Information given:
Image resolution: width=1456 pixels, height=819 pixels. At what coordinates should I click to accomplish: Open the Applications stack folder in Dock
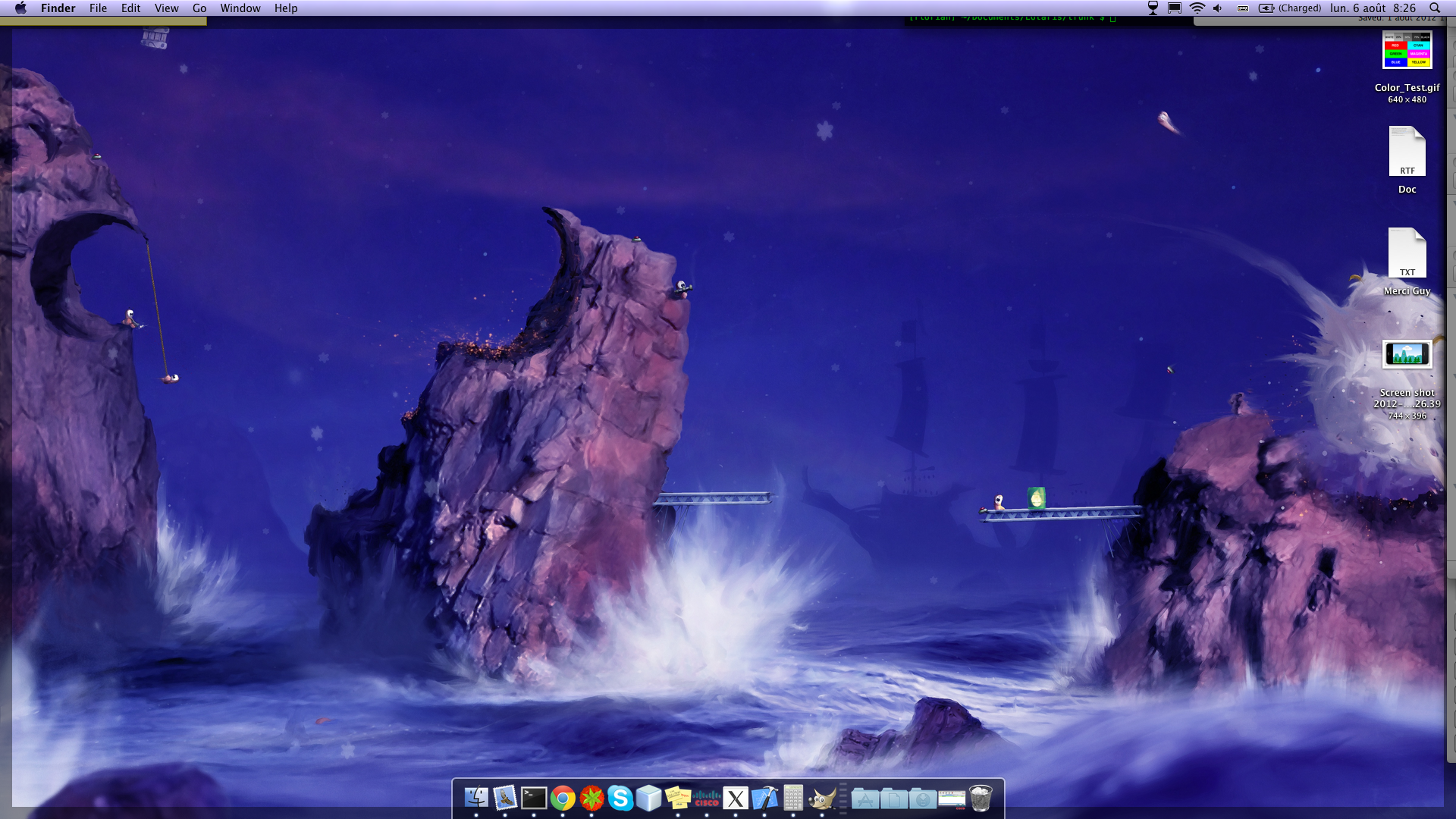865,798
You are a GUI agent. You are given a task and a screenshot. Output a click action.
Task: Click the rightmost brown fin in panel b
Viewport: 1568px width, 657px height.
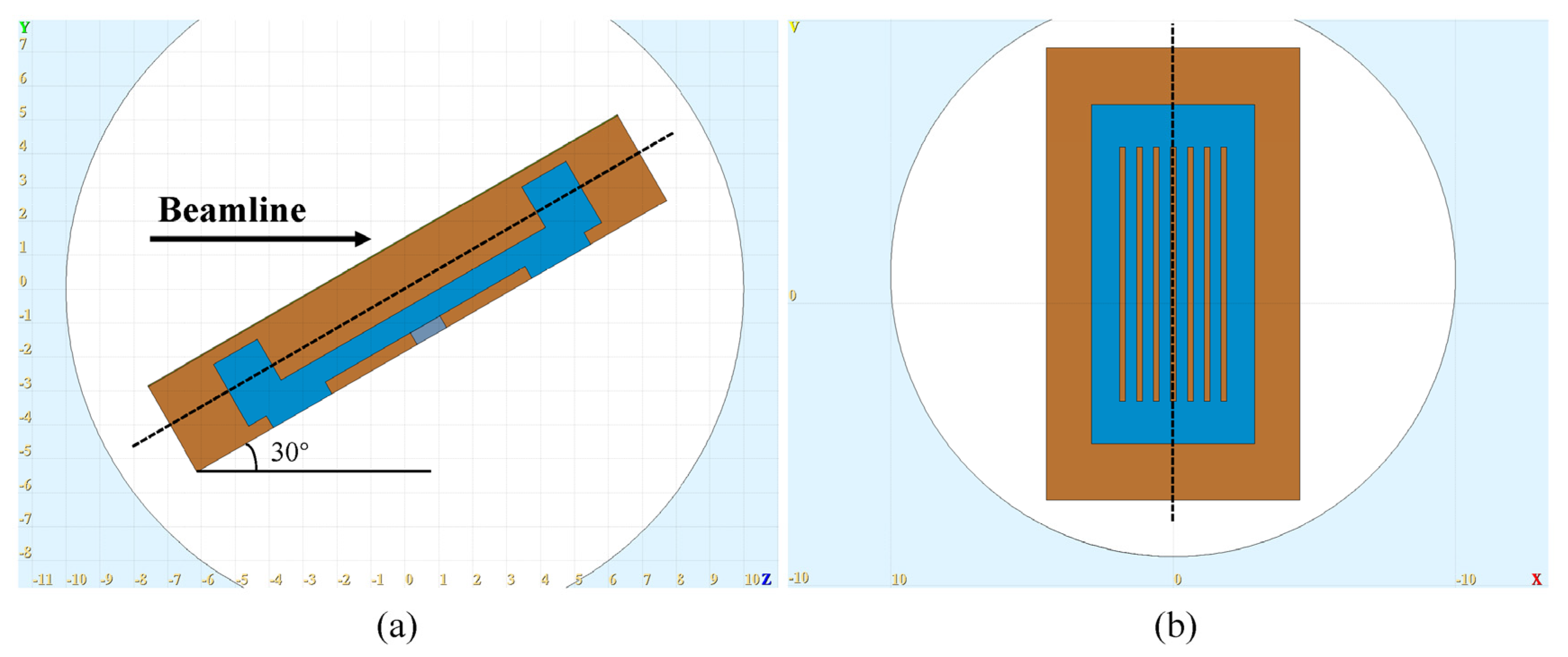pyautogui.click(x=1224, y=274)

Work task: Output every entry above exactly as written, but omit the pictures.

Answer box:
Image resolution: width=1456 pixels, height=819 pixels. At what coordinates should I click to accomplish: Open the Applications stack folder in Dock
865,798
You are a GUI agent. You are given a task and a screenshot. Output a click action.
Task: Click the rightmost brown fin in panel b
Viewport: 1568px width, 657px height.
pyautogui.click(x=1224, y=274)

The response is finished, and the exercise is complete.